Además, han sido otorgados tres IMSA fellowships: Márcia Cristina Anderson Braz Federson, del Instituto de Ciências Matemáticas e de Computação de la Universidade de São Paulo (Brazil); Carolina Benedetti, de la Universidad de los Andes, Bogotá (Colombia); y Daniel Barrera Salazar, de la Universidad de Santiago de Chile. Aparte de estos galardones, se ha concedido también el reconocimiento como Embajador Honorario de IMSA a Jeffrey Ben Fuqua, parte esencial en la fundación de IMSA, y el Premio IMSA al Servicio a Guillermo Prado, decano de la Universidad de Miami.

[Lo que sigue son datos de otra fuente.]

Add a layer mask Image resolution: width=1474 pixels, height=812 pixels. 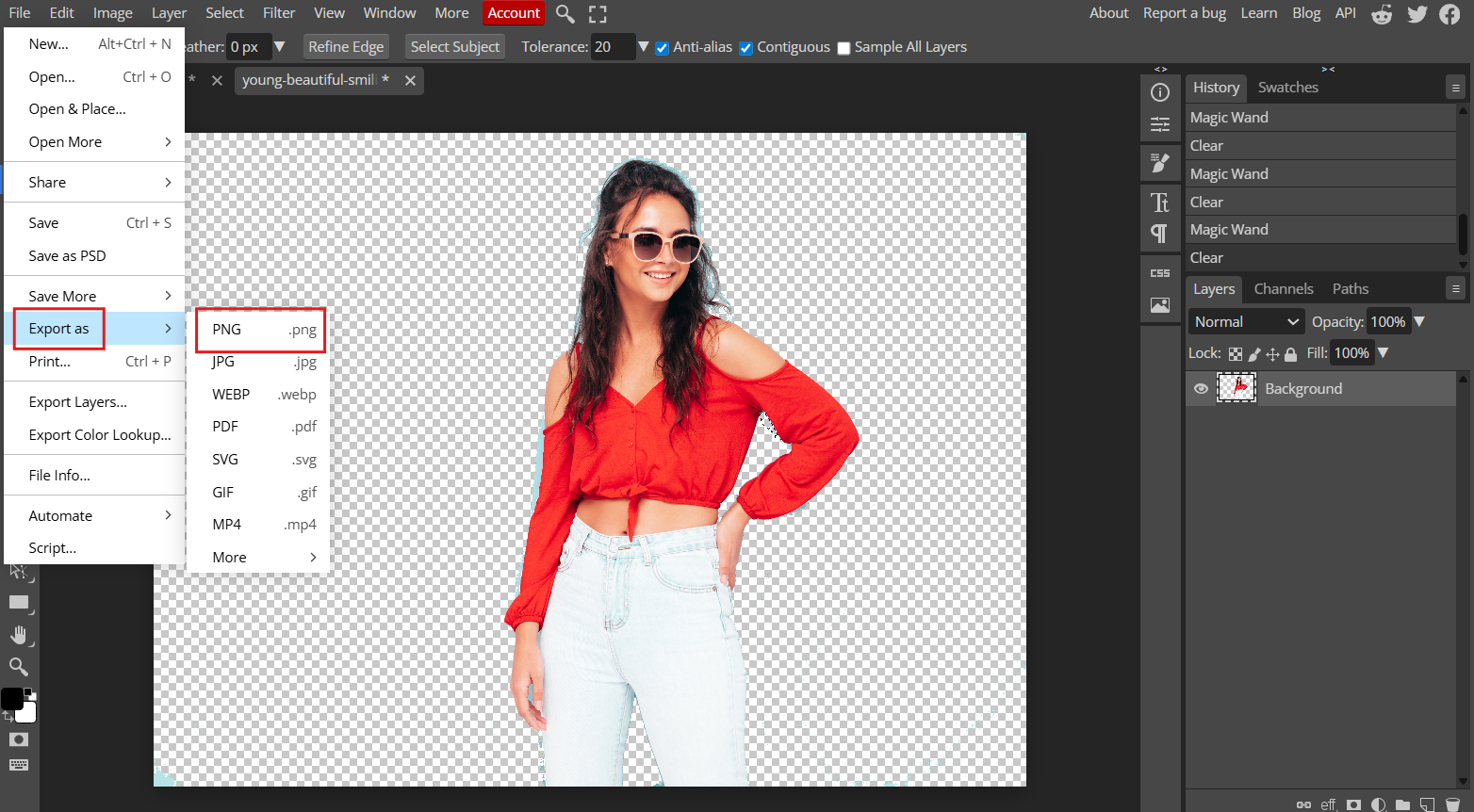point(1353,804)
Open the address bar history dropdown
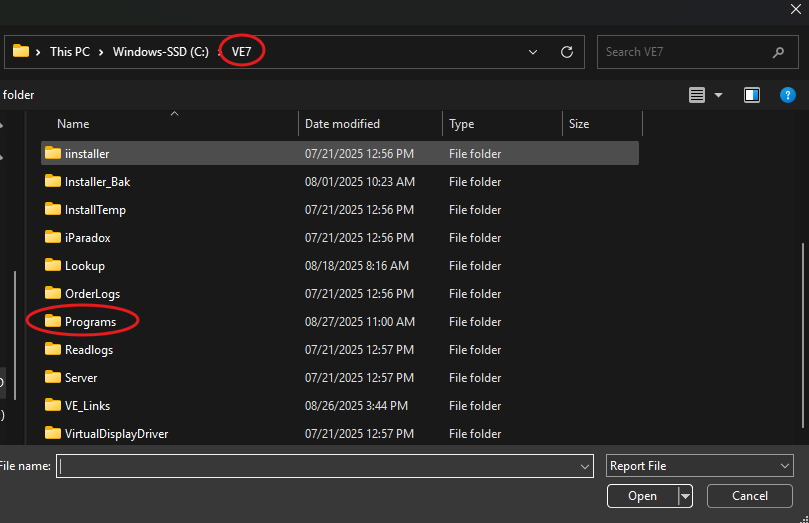The height and width of the screenshot is (523, 809). click(x=533, y=52)

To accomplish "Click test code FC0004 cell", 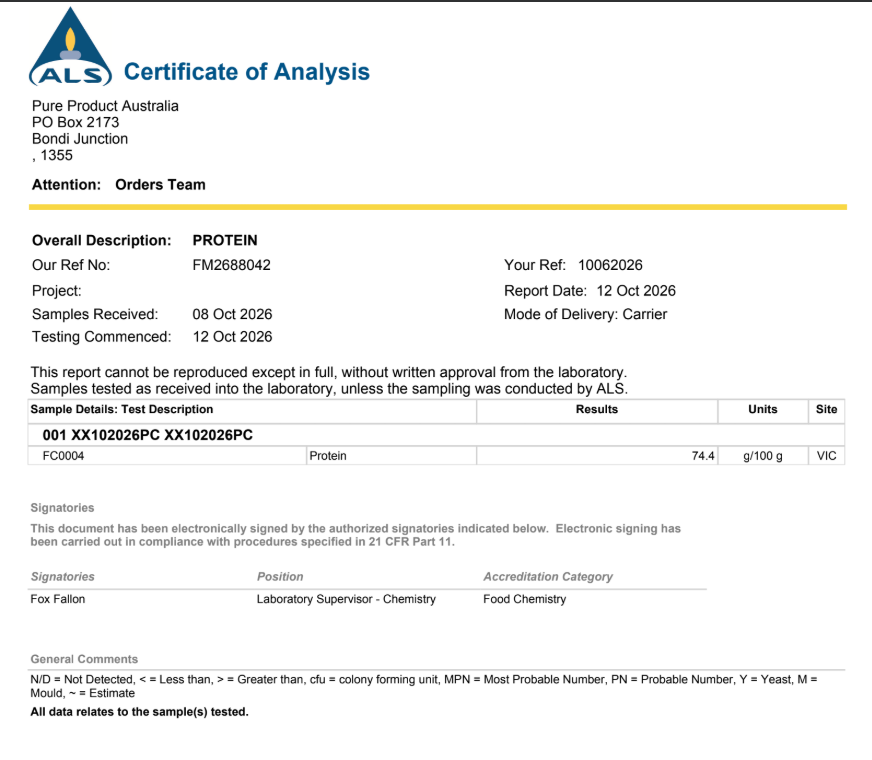I will [x=167, y=456].
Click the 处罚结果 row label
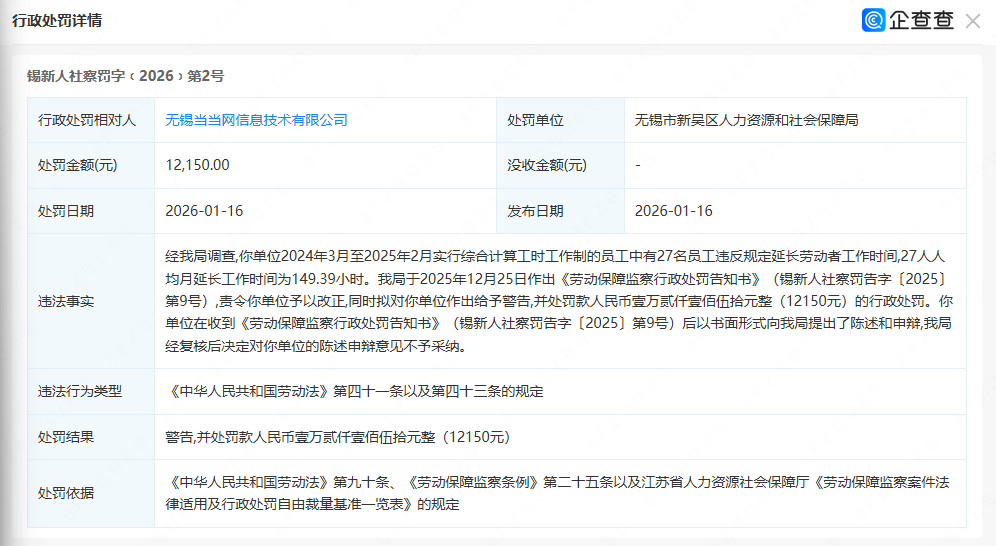 tap(66, 437)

La ceremonia de entrega de los premios se celebró el 24 de enero en el marco del primer Mathematical Waves Miami, un lugar de encuentro de investigadores e investigadoras en matemáticas de diferentes países de Latinoamérica. Del 21 al 25 de enero, se sucedieron en la Universidad de Miami una serie de conferencias con el objetivo de promover la excelencia en el campo de las matemáticas y establecer una plataforma que facilite el diálogo y la cooperación científica entre matemáticos, con especial atención en la integración de la comunidad hispana en el discurso matemático global.

“Este congreso ha sido un espacio para brindar a los investigadores de Latinoamérica el debido respeto, reconocer su trabajo y alentarlos a ir más allá, así como estimular y fomentar el desarrollo de las matemáticas y la ciencia de estos países», expresa Katzarkov. «Son personas educadas en las mejores escuelas del mundo, el potencial es enorme», destaca.

Los miembros del Grupo Colaborativo de Sociedades Matemáticas (MSCG) de IMSA y los presidentes de las sociedades matemáticas de Brasil y Ecuador aprobaron la semana de actividades. «Este evento es extremadamente importante para la comunidad matemática en las Américas, especialmente en América Latina y la Región del Caribe. La calidad de las presentaciones y el intercambio de conocimientos promovido aquí enriquecen nuestra comunidad matemática y aportan contribuciones excepcionales», comenta la brasileña Jaqueline Mesquita. «Eventos como este pueden cambiar, en cierta medida, la percepción pública de las matemáticas, mostrando que es un campo emocionante, relevante, con un alto grado de creatividad e, incluso, una dimensión artística», añade Diego Recalde, de la Sociedad Ecuatoriana de Matemáticas.

Instituto de Ciencias Matemáticas de las Américas (IMSA)

El Instituto de Ciencias Matemáticas de las Américas (IMSA) nació en 2019 con el objetivo de contribuir en el avance y la comunicación del conocimiento fundamental en ciencias matemáticas. Su misión es fomentar el diálogo entre América Latina, Estados Unidos y el mundo, con especial atención a la comunidad hispana.

El Instituto cuenta con el apoyo financiero de la Fundación Simons y la Universidad de Miami. Además, con IMSA colaboran otras instituciones de diferentes partes del mundo, canalizada a través del consorcio IMSAC. Está formado por el Institute of Mathematics, Polish Academy of Sciences, International Centre for Mathematical Sciences, Bulgarian Academy of Sciences, Instituto de Ciencias Matemáticas (ICMAT) (Madrid, España), Universidad de la Frontera (Chile), Universidad del Norte (Colombia), Universidad Nacional Autónoma de México y Universidade Estadual de Campinas (Brasil).